Human Dental Pulp Mesenchymal Stem Cells Cryopreservation

There are challenges related to quality and safety in the cryopreservation of human dental pulp stem cells. It is important to establish a method of cryopreservation of human dental pulp stem cells (hDPSCs) for future therapeutic uses. Objectives: In this study we evaluated the effect of two cryopreservation methods in three different times on the viability and phenotype of hDPSCs. Methods: An in vitro study of 48 healthy dental pulp taken from subjects between 14 and 31 years of age who signed an informed consent approved by the Institutional Review Board. The samples were mechanically and enzymatically dissociated, then CD105 + cells were magnetically isolated by Miltenyi MiniMACS ™, then cryopreserved by 2 different methods in 3 different times: 1, 7 and 30 days, evaluating their viability and cell phenotype postcryopreservation by flow cytometry.

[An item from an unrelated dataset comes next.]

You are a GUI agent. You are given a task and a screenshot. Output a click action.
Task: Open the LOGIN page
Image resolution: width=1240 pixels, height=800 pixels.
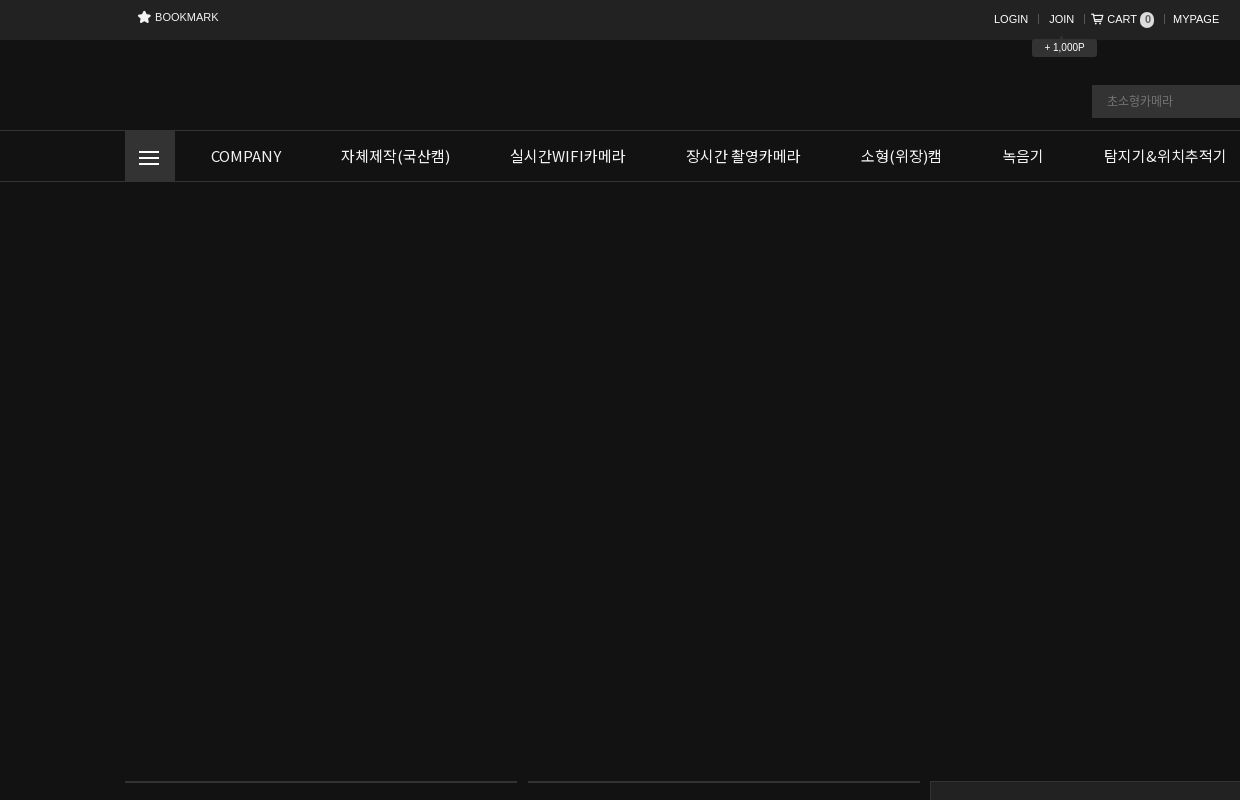pyautogui.click(x=1010, y=19)
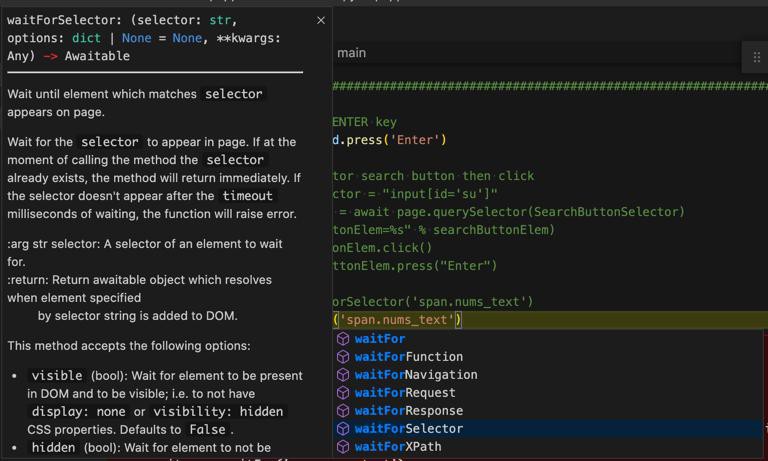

The data was described using percentages with their respective standard deviation, and for the statistical analysis the Student t test and Mann Whitney U test were used. Results: For method 1 after day 30 yielded an average of 59.5% cell viability while method 2 for day 1 and day 7 yielded an averaged of 65.5% and 56% for cell viability respectively. The phenotype showed increased expression for the CD105+/CD34- markers at day 1 and day 7 in method 1; CD105+/CD45- has a greater expression for the three different times of cryopreservation by method 1; CD34-/CD45- markers have increased expression for the three different times by method 2. CD73+ marker yielded better results at day 1 and day 7 by method 1. Conclusion: The cryopreservation method employed would modify the markers that characterize the phenotype of hDPSCs. Cryopreservation could modify cellular proteins affecting its detection by flow cytometry or may compromise the stage of cell differentiation.